文献を読むと、法隆寺の宮大工西岡常一氏によれば

「斧(ルビは「よき」となっている。)のところに筋が刻まれてますやろ。これは何だかわかりますか。こっちに三本、反対側に四本筋が入ってます。三本の方をミキと言います。ミキつまり御酒(みき)のことですから「酒」でんな。
そんで四本ほうがヨキゆうて五穀のことです。ヨキは四大「地水火風」をあらわしてます。地は地面、水は水(みず)、火は太陽、風は空気でんな。つまり四方山(よもやま)の山海の珍味いうことでしょう。

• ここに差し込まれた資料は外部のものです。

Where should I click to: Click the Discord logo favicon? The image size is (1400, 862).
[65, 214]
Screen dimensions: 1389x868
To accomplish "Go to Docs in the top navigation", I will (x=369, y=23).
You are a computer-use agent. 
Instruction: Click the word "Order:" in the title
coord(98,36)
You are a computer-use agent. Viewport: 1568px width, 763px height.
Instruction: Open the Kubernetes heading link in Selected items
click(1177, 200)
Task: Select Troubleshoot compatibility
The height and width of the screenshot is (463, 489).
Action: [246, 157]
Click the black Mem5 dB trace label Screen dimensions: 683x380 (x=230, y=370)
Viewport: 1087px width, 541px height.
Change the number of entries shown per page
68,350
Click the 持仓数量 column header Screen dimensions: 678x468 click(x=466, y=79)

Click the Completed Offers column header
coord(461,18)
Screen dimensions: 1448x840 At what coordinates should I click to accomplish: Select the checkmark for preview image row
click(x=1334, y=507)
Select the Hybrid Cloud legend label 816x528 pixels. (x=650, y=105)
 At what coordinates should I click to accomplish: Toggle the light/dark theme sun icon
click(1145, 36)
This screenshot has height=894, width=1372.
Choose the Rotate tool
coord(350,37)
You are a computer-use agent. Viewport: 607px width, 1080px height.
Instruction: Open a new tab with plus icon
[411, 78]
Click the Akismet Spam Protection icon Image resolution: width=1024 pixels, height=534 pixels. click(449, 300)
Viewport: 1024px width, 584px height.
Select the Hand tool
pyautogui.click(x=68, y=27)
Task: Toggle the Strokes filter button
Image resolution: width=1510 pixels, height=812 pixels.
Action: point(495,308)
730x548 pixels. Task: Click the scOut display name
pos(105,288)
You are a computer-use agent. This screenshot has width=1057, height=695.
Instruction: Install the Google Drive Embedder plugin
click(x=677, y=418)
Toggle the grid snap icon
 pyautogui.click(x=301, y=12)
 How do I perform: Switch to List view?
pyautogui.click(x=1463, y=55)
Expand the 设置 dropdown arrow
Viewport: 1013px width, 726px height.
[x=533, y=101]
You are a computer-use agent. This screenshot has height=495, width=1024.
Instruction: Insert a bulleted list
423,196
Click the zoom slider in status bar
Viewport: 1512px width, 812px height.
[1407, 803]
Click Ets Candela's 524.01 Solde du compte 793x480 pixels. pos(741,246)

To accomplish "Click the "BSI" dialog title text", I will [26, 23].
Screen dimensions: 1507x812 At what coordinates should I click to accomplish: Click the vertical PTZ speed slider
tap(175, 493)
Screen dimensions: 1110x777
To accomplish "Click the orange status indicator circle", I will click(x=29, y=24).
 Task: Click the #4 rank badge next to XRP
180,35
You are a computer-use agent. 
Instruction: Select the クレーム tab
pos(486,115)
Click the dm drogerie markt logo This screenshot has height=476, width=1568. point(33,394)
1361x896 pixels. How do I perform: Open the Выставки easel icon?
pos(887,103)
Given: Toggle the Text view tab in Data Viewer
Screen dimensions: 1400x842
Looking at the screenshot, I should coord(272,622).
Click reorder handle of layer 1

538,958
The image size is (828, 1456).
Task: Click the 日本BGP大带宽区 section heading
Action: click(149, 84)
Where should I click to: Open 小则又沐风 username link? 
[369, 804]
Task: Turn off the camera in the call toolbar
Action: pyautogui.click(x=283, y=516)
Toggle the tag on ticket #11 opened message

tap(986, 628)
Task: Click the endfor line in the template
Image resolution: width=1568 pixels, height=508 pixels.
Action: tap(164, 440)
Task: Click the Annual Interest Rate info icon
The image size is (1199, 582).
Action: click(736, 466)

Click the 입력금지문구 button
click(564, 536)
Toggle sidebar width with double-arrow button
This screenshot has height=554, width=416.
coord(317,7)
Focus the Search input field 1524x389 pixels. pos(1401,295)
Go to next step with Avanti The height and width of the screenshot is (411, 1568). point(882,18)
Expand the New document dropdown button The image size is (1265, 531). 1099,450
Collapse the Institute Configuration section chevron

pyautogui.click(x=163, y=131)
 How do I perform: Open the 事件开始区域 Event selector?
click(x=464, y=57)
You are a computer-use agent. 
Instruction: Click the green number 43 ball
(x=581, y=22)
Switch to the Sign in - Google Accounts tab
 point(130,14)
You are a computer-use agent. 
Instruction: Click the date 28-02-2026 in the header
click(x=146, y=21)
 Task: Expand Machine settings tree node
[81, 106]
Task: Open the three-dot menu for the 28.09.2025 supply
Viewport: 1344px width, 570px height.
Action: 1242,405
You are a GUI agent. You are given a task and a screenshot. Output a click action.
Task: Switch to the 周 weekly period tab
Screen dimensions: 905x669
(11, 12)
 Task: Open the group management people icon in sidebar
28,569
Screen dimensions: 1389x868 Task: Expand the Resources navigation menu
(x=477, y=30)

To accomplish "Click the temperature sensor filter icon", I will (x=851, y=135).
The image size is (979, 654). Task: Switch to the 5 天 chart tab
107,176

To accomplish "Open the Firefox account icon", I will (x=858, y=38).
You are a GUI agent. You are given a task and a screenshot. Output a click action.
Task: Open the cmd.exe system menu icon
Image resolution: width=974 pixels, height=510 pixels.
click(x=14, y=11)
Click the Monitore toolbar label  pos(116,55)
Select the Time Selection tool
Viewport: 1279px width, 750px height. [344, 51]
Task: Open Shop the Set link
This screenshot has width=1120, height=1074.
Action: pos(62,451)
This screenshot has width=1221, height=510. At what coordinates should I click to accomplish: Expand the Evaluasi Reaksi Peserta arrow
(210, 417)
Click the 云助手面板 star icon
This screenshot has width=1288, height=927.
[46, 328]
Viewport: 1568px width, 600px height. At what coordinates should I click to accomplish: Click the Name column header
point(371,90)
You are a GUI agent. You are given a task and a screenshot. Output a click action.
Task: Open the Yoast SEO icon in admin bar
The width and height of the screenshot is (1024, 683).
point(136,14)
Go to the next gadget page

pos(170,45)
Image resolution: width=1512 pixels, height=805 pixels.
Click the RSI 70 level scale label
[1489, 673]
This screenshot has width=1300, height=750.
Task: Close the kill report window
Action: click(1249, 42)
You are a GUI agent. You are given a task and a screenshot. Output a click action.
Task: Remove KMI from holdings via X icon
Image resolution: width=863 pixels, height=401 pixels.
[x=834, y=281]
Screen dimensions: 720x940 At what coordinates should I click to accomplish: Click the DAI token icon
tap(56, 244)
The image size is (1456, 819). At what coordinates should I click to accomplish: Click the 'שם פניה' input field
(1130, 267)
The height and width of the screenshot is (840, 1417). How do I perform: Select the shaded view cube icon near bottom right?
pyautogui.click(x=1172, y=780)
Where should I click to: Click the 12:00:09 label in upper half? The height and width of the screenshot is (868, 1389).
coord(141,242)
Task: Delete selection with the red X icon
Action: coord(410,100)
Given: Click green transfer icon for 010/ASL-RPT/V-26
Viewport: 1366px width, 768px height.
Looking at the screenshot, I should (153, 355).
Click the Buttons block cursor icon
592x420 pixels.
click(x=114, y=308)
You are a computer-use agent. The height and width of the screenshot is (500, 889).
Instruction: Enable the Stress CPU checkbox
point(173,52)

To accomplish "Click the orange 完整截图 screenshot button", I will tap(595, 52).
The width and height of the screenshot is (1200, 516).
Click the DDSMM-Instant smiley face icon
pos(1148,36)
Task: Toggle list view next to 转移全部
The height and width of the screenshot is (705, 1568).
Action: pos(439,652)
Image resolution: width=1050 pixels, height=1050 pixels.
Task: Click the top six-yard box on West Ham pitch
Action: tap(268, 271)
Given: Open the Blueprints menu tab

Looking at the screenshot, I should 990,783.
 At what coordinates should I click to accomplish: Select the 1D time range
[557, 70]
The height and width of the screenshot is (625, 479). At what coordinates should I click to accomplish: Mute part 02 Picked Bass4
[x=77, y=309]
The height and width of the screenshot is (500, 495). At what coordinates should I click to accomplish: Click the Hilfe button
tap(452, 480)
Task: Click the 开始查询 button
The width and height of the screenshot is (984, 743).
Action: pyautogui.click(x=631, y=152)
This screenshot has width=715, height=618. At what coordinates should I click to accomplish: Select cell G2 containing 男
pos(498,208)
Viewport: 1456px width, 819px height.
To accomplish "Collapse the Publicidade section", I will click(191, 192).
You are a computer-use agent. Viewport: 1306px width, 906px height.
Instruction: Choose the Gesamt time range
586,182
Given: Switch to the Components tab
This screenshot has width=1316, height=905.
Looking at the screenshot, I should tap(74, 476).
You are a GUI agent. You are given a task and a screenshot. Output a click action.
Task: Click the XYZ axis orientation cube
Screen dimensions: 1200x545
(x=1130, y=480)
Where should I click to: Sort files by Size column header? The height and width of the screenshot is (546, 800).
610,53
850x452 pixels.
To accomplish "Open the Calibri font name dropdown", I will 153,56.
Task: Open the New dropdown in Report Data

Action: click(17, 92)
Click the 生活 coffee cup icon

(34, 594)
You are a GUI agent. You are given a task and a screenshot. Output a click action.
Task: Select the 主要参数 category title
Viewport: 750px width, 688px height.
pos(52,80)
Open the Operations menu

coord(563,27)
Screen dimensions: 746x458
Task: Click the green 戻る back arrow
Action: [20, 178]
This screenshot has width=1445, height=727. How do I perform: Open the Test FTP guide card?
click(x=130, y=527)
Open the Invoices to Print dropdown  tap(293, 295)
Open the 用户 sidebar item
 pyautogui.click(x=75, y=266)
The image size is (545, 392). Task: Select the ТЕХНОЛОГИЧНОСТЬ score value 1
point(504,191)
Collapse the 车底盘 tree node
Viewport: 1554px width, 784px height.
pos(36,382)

こうした刻みを入れた斧を、木を伐る前に、その木にもたせかけて拝むんですわ。「これから木伐らしてもらいます。」ってな。そのとき本来なら、お酒や五穀をお供えするんでしょうが、山の中ですからこういう形で斧の刃のところに彫ったんでしょうな。」
(木に学べ-法隆寺・薬師寺の美-:西岡常一(小学館,1988.3.1))

調べてみると、地域ごとに様々な言い伝えや、鍛冶屋による言い伝えなど、様々な説があるが道具一つとって見ても、どれだけ意味があるのか。
どれだけ自然を大切に考え、道具を大切に考え、畏敬の念をもって接していたことか。自然に寄り添った暮らしがそうさせたんだろう。
洋斧にはもちろんそういう溝はないが、ハスクバーナの斧ももちろんかっこいい。